Instructions to follow. Below are some records. Quote exactly the lines from the one that contains "You are a computer-use agent." through the last, both included, and leave out the pictures.

____ Data to examine

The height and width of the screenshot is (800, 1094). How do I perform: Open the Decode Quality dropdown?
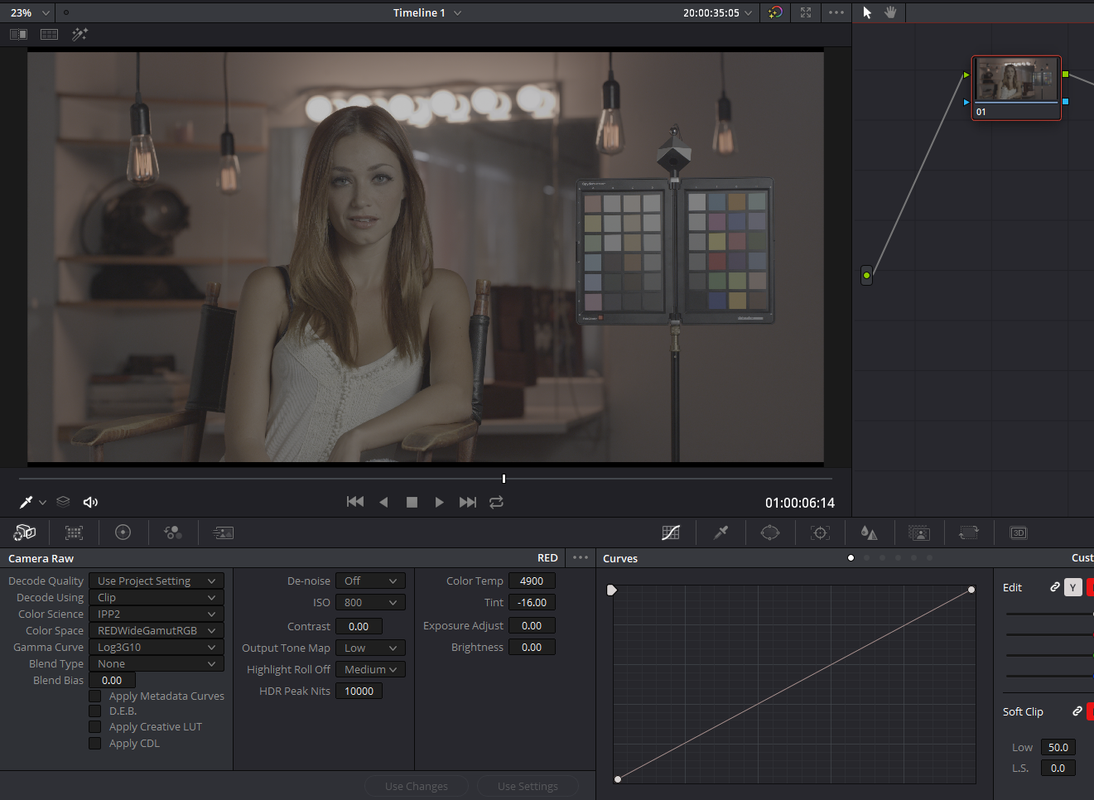pyautogui.click(x=156, y=581)
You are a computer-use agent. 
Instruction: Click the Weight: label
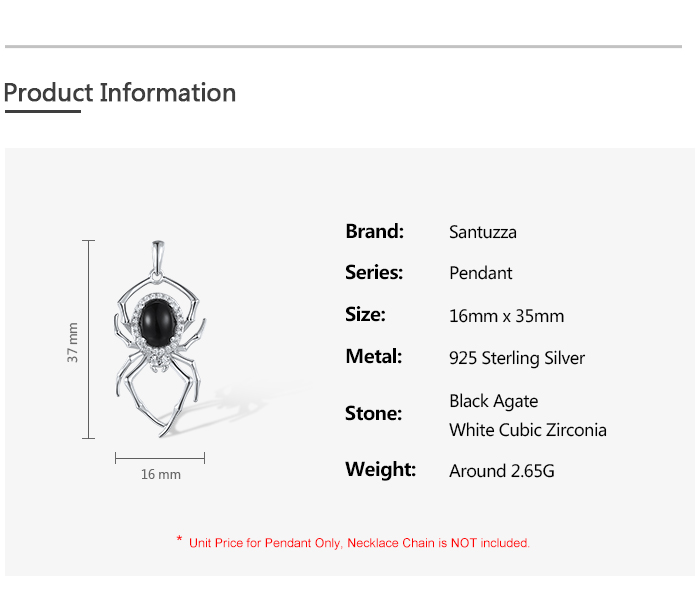[380, 469]
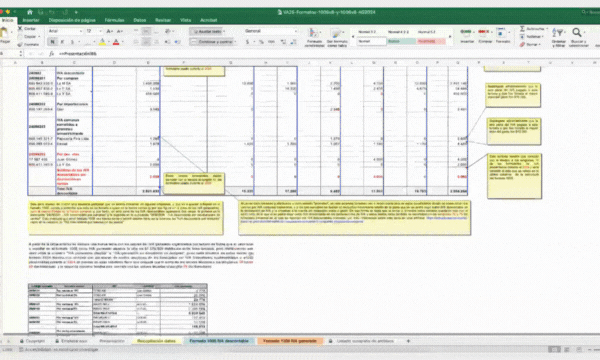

________

Completed task.
You are a computer-use agent. 
Instruction: Click the Weight: label
[380, 469]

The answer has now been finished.